Why working in a team shouldn’t be rocket science

Since the beginning of our existence, humans have been hard-wired to organise ourselves to work together, gather food, create communities, and create shelter in order to survive. There was no manual; we either made it work or we didn’t survive. Simple.

From an evolutionary psychology point of view, it could be said that those of us that exist today do so because our ancestors worked together, so it should simply be in our DNA. We should be able to do team work well and yet, it seems to be becoming increasingly difficult. We live in an extraordinarily complex world, with so many distractions, competing priorities and levels of sophistication, especially in terms of how we need to work together to achieve the results that our society, communities, and families need or want.

I’ve been doing a lot of work with Aston Organisation Development Ltd over the last 12 months, with the aim of helping teams to work effectively to improve patient outcomes. Professor Michael West talks about Quality and Safety.

There are some key principles that I would like to share, but there has been a lot of learning on my part that I will continue to share over time… so keep your eyes peeled!

Principle one – Focus on outcome:  Teams are about tasks, and we come together to achieve a certain outcome. Increasingly it’s about working on tasks that are complex, where there is no obvious solution, and it’s through working synergistically together that we can innovate.

Principle two – Sum of the parts:  Teams are primarily about using the knowledge, skills, expertise, and diversity to work on complex puzzles and problems, and to create innovation.

Principle three – Fine tuning:  You need to work at it. Like any habit, it is about forming a set of helpful behaviours. Like an athlete, we need to practice and develop that ‘team working muscle’.

Principle four – Predictors of team performance: We need a very minimum of 3 key ingredients to be in place for effective team working.

  • Clear objectives
  • A need to work together to deliver the objectives – interdependence
  • The opportunity to review, learn, and change – reflexivity

To work in high performing effective teams we need all of the above – plus many more – essential ingredients to be in place.
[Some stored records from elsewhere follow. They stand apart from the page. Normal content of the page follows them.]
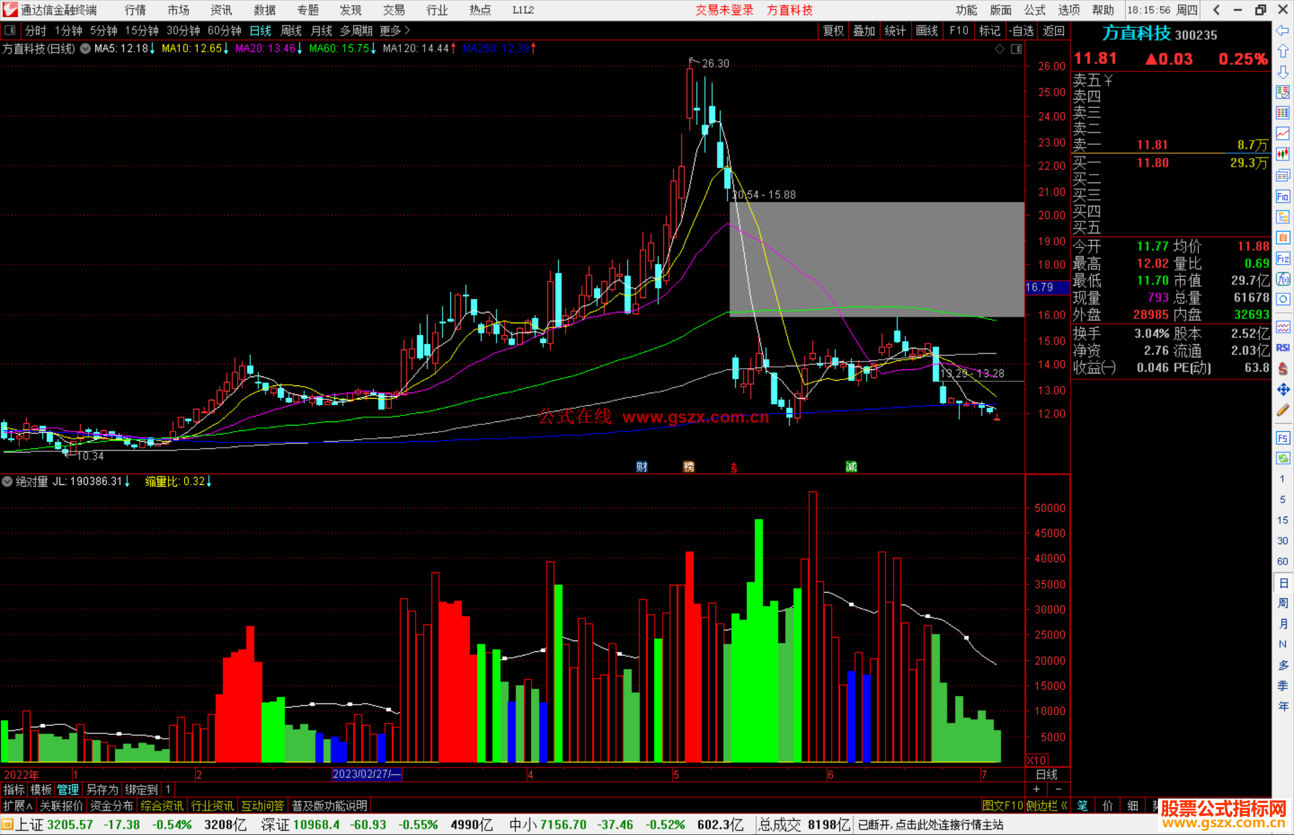Toggle the round button beside 绝对量 indicator
This screenshot has width=1294, height=835.
[7, 481]
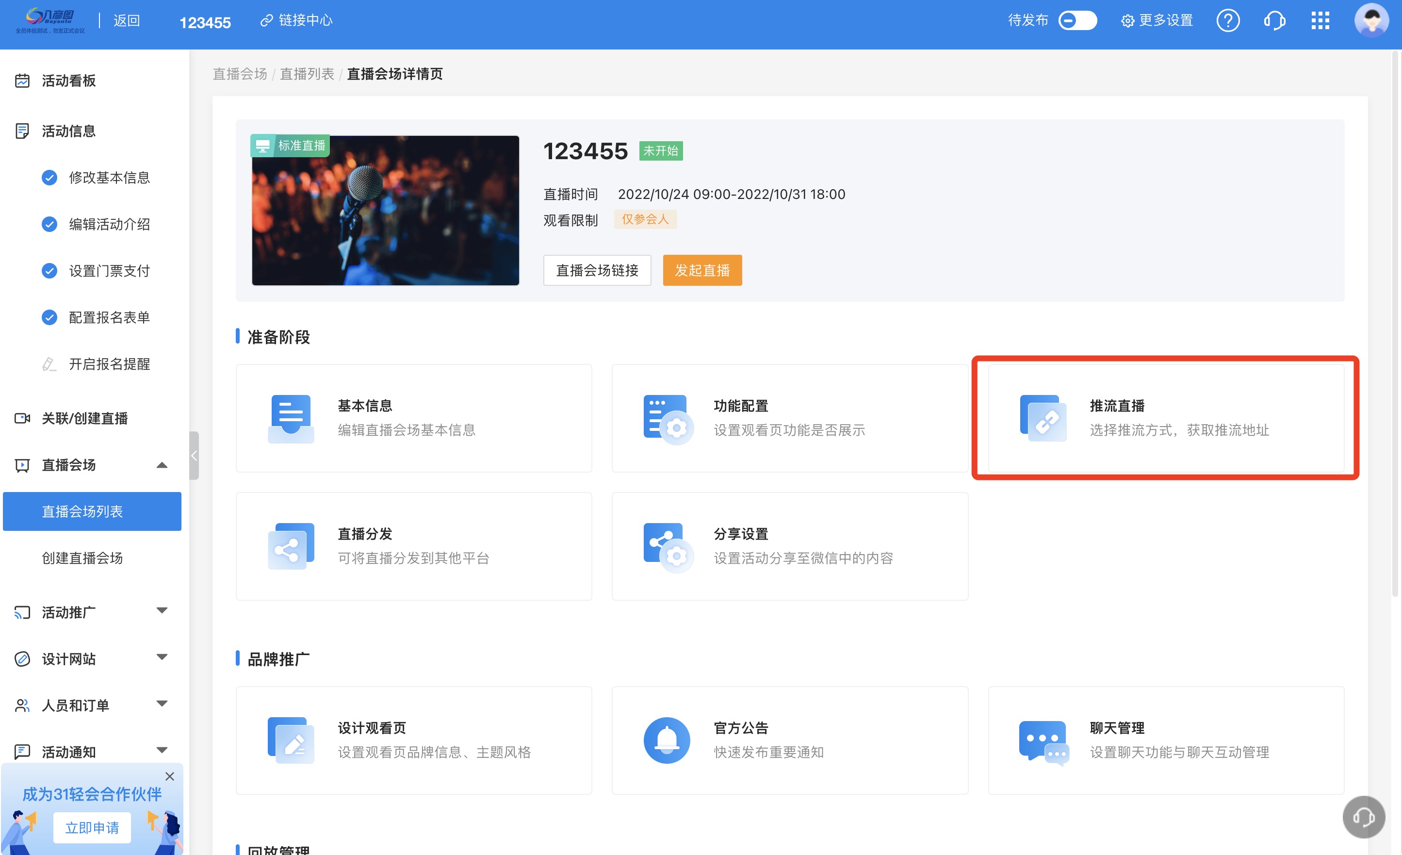The height and width of the screenshot is (855, 1402).
Task: Expand the 活动推广 sidebar section
Action: click(162, 611)
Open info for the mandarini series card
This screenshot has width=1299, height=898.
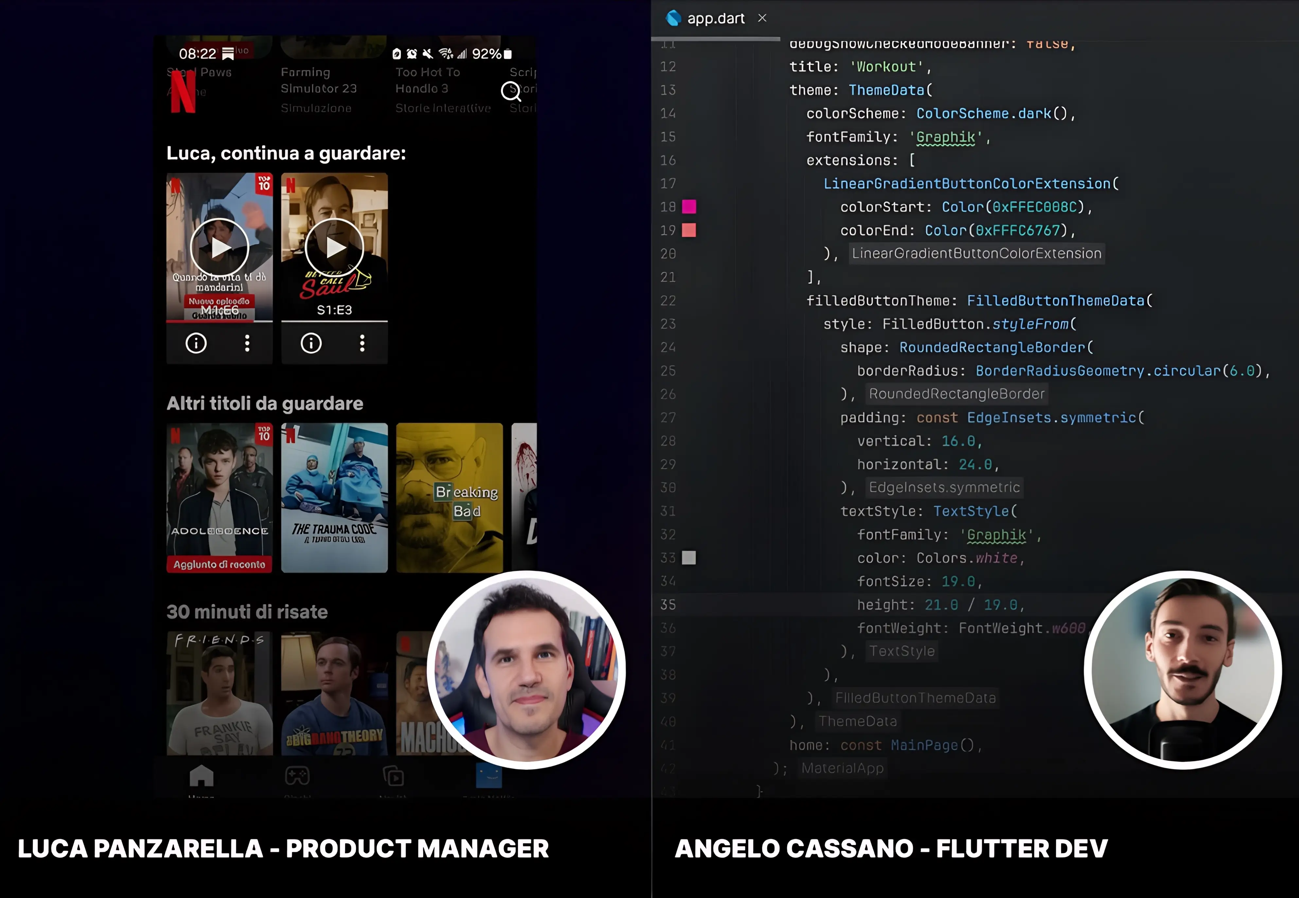[x=196, y=343]
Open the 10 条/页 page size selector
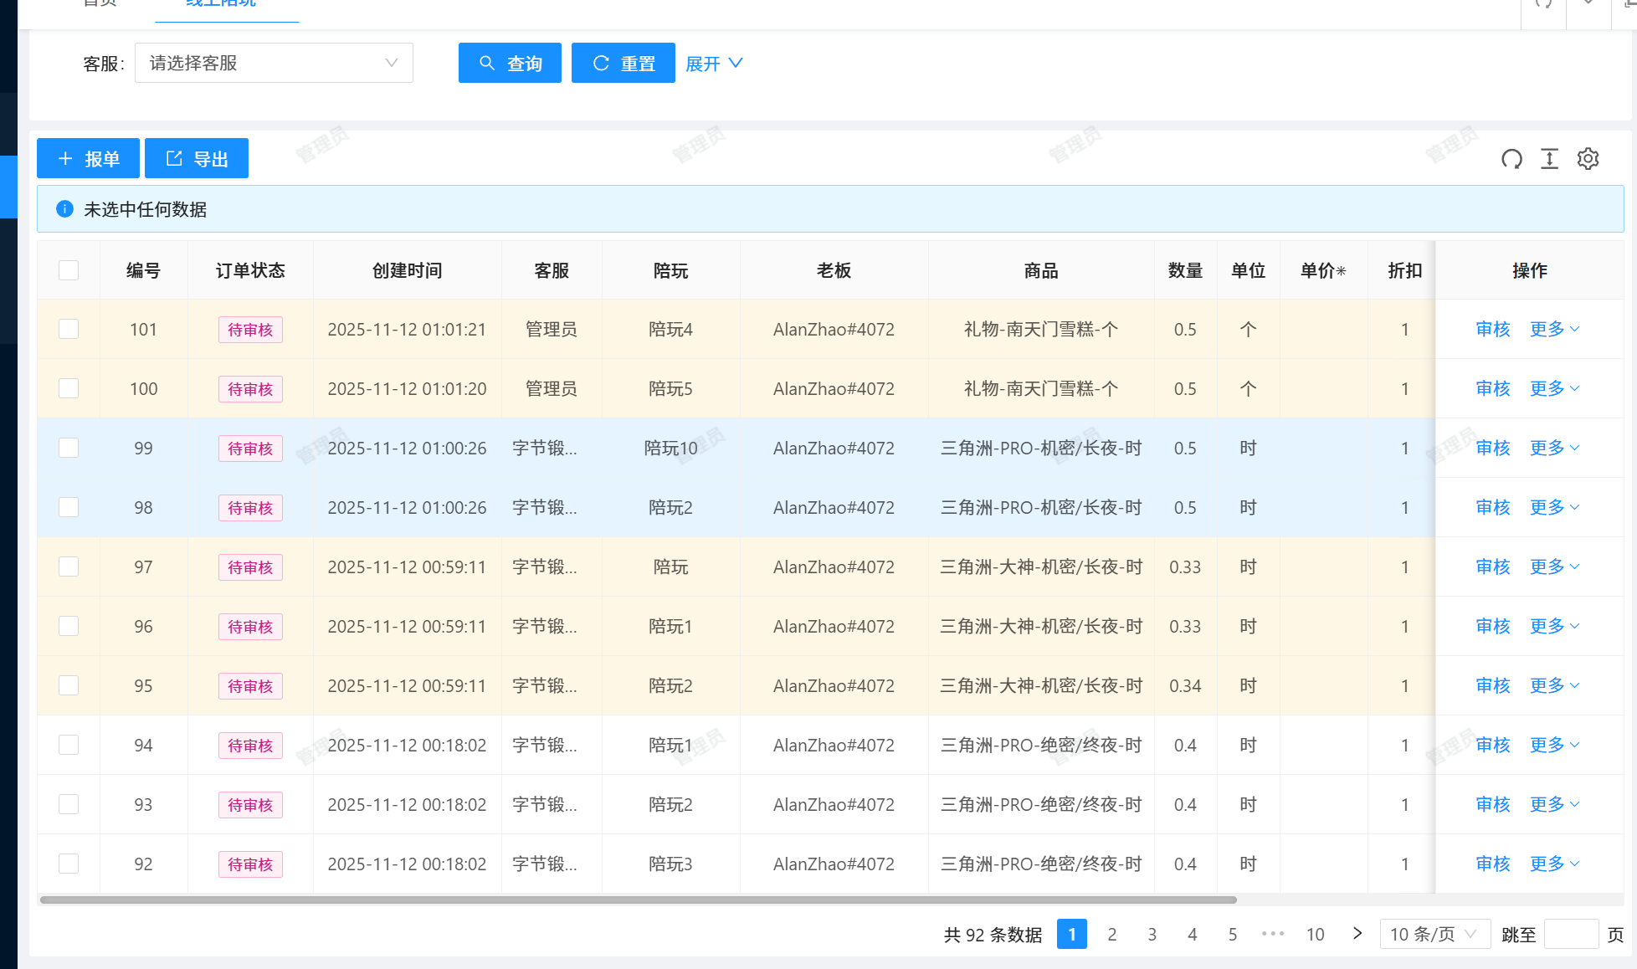Image resolution: width=1637 pixels, height=969 pixels. tap(1434, 934)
Principle five – Volume:  The more teams in an organisation that have the essentials in place, the more likely you are to move from high performing teams to highly effective organisations.

Principle six – Use the strong evidence base is strong (it reinforces what you already know): The evidence base for team-based working is strong. We can easily demonstrate the impact on staff engagement, patient outcomes, and higher levels of innovation to name but a few.

Teams are complex entities; when working at their very best, teams can achieve phenomenal heights in terms of human endeavour. Look around you today and reflect upon what you have achieved as being part of a team, the value of your contribution, and the benefit that you collectively brought. If you’re not achieving the results that you expected then it could be that you need to spend more time on the structure and process of team working.

2 thoughts on “Why working in a team shouldn’t be rocket science

  1. What strikes me:
    The layer of complexity includes the numbers of teams people are expected / required to be involved in. This can lead to competing/ conflicting objectives, conflicting roles and little time to reflect.
    A key for organisations is to minimise the potential for complexity, conflict and competition.

    1. Oooooh, nice one. And I agree. On average most people work in 4 teams. I’ve been working with a CCG and it’s blown that ‘average’ out of the water. Most GP’s on a CCG work in 8 plus teams/groups or have 8 plus roles. How many teams/professional roles do you have?